To do:
Search the records for the word "computer" and report each line that has it.

..............................

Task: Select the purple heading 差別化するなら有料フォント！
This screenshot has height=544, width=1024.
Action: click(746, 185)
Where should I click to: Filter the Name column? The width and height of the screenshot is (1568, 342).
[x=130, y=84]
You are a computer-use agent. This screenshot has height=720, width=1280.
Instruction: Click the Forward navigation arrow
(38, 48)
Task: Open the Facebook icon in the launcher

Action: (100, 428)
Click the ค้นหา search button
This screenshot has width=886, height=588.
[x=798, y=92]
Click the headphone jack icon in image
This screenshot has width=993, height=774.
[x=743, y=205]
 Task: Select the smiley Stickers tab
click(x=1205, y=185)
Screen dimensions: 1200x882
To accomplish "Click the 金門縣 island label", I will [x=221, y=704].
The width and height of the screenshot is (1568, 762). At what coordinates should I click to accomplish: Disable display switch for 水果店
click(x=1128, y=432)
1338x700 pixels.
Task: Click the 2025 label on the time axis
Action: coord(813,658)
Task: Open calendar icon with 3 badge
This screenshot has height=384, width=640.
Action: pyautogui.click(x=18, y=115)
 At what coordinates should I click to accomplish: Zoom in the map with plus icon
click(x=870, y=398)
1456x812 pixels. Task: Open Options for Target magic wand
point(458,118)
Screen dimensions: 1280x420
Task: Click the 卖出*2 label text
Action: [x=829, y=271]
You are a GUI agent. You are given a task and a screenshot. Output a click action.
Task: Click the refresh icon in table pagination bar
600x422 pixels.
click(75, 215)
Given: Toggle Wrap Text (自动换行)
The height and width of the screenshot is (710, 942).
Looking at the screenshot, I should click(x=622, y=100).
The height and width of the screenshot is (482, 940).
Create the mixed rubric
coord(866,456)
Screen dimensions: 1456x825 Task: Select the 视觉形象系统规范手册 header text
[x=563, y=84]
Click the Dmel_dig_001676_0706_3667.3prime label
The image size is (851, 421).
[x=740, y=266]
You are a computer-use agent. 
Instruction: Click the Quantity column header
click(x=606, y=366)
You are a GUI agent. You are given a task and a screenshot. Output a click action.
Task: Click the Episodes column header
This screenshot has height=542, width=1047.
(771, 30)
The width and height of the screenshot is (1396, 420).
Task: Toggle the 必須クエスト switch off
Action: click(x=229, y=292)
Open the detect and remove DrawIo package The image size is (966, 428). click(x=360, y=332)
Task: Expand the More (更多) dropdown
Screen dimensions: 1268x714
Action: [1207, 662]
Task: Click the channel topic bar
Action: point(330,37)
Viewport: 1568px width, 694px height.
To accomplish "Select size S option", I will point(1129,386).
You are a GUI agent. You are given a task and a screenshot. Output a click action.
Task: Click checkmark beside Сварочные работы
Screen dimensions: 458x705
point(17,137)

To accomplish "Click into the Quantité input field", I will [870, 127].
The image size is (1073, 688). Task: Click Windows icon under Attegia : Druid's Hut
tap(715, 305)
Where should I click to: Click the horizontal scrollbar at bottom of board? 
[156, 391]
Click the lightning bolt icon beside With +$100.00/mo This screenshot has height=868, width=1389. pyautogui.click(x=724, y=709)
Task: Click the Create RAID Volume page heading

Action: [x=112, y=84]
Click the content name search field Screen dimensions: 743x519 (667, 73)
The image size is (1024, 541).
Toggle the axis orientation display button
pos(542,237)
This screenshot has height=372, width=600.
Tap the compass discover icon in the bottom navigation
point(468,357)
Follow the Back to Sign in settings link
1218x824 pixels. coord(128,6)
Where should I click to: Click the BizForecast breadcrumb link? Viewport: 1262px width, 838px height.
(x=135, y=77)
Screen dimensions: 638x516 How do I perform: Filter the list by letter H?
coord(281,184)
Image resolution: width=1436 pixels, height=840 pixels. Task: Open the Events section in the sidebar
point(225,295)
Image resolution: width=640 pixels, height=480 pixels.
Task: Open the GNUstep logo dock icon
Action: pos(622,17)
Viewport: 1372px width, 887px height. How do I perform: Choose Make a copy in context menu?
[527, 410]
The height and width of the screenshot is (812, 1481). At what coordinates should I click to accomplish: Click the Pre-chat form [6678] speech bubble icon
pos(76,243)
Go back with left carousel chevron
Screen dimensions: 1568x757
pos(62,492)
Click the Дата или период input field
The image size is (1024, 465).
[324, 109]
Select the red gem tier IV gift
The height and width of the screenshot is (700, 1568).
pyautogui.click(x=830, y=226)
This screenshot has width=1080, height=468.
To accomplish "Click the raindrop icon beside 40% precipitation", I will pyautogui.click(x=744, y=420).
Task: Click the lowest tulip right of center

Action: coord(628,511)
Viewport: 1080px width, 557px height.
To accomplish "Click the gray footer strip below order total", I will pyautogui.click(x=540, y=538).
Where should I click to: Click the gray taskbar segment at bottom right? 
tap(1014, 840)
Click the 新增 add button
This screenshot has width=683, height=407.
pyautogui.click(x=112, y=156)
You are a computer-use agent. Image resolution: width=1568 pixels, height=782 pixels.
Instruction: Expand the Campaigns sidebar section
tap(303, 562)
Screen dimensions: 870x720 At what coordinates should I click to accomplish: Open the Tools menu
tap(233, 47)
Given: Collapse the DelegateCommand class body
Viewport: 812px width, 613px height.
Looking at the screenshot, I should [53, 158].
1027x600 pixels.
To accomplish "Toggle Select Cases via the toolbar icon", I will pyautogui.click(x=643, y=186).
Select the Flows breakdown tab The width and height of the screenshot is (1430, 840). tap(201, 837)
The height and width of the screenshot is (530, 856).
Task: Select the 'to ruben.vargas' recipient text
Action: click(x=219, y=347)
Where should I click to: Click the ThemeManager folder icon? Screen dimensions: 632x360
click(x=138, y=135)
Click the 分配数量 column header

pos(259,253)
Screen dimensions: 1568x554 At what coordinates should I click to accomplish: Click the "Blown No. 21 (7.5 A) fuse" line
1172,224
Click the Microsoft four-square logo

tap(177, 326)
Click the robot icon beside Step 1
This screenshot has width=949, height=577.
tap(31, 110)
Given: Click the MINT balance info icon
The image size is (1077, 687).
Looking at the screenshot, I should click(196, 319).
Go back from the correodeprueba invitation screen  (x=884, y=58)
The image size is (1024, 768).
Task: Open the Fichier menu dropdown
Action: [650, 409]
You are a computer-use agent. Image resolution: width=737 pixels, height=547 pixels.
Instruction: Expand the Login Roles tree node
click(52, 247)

..............................

Your response:
You are a computer-use agent. This screenshot has height=720, width=1280.
You are a computer-use agent. 
You are a computer-use agent. Image resolution: width=1568 pixels, height=782 pixels.
You are a computer-use agent. Image resolution: width=737 pixels, height=547 pixels.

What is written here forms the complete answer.